Wed 12 Feb 2020

Sensitive personality traits: a hidden gem for employers?

 Our society has championed resilience for a long time.   Language such as "toughen up", grow a "thicker skin" or "harder shell" is often used when talking about people who are sensitive.  

In a wider world which celebrates strong, bold and confident personality traits, we could be forgiven for thinking that softer skills show a weakness that should be hidden or worked on in order to "fix" them.

But, with increasing numbers of people identifying as having sensitive personality traits,  these unique soft skills could add some serious value in today's workplace.

Although levels of sensitivity is perhaps more accurately viewed as a spectrum rather than rigid categories of sensitive/non sensitive, there is an extreme end.  Often referred to as Sensory Processing Sensitivity (SPS) or Highly Sensitive People (HSP), it is estimated that this trait applies to around 20% of the human population.
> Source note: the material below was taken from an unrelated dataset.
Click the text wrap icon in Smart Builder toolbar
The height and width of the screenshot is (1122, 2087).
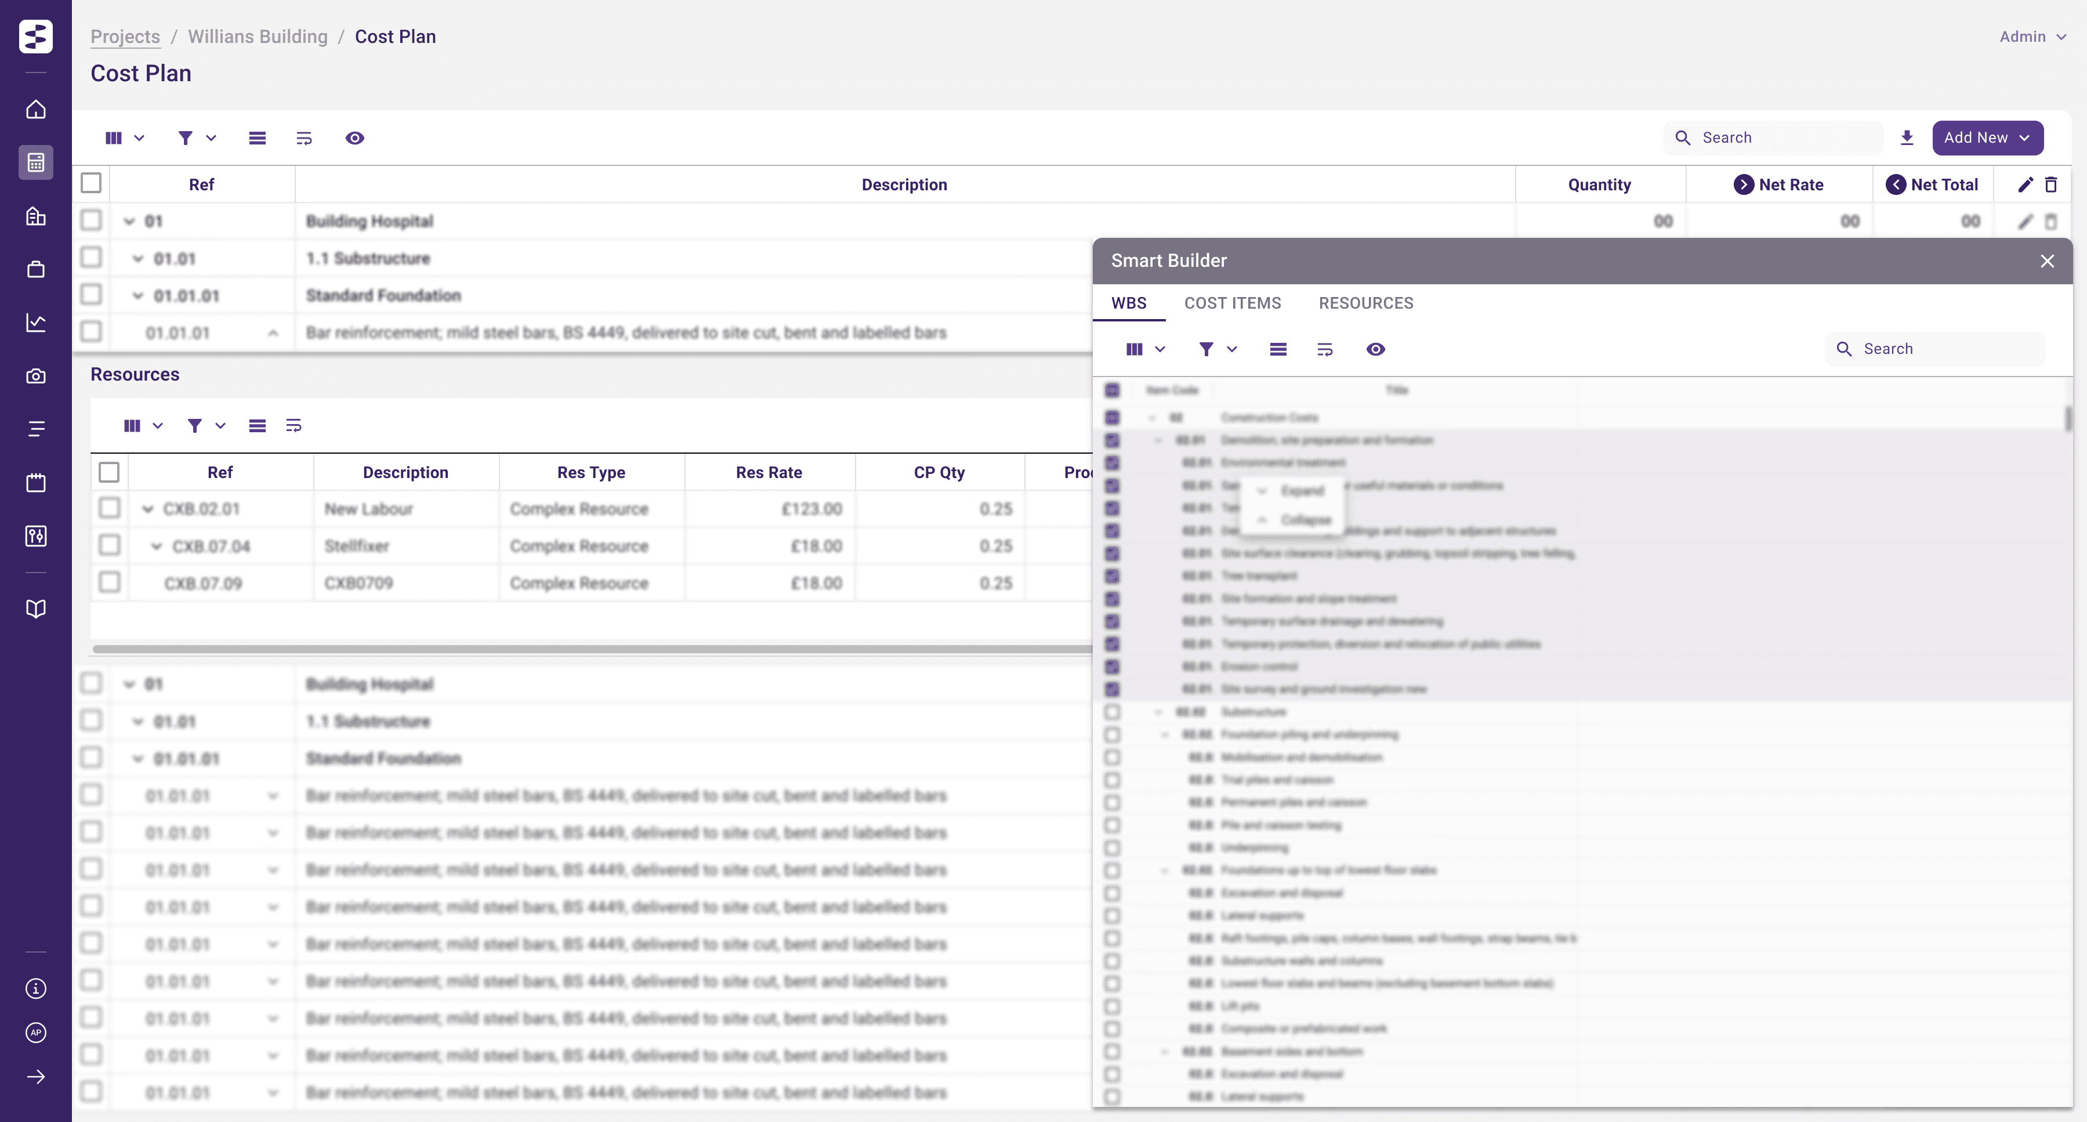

According to research by Dr Elaine Aron, HSPs are aware of subtleties in their surroundings and more easily overwhelmed when in a highly stimulating environment.

While HSPs may be easily overwhelmed by noise, light or other stressors, they are also intuitive, highly attuned to people around them and have high degrees of empathy and creativity.   They can sense emotions and respond quickly.  They are good at reading people and can quickly pinpoint areas of friction, often addressing them before they fester.  They naturally establish meaningful relationships.  These innate soft skills could be what is needed to close the gap between good and excellent customer service in organisations in a range of business sectors.  

Organisations can cultivate and maximise the use of these valuable skills by ensuring their managers are equipped to deal with different personality traits, rather than a one size fits all approach.  As well as some good quality management training,  providing staff with quiet and calm areas for time away from the buzz of an office environment and the use of agile working practices could all be beneficial.  Keeping an eye on the wellbeing of staff, watching out for signs of overwhelm and stress and ensuring that there is a culture of care and support would all help to nurture and retain valuable, key talent.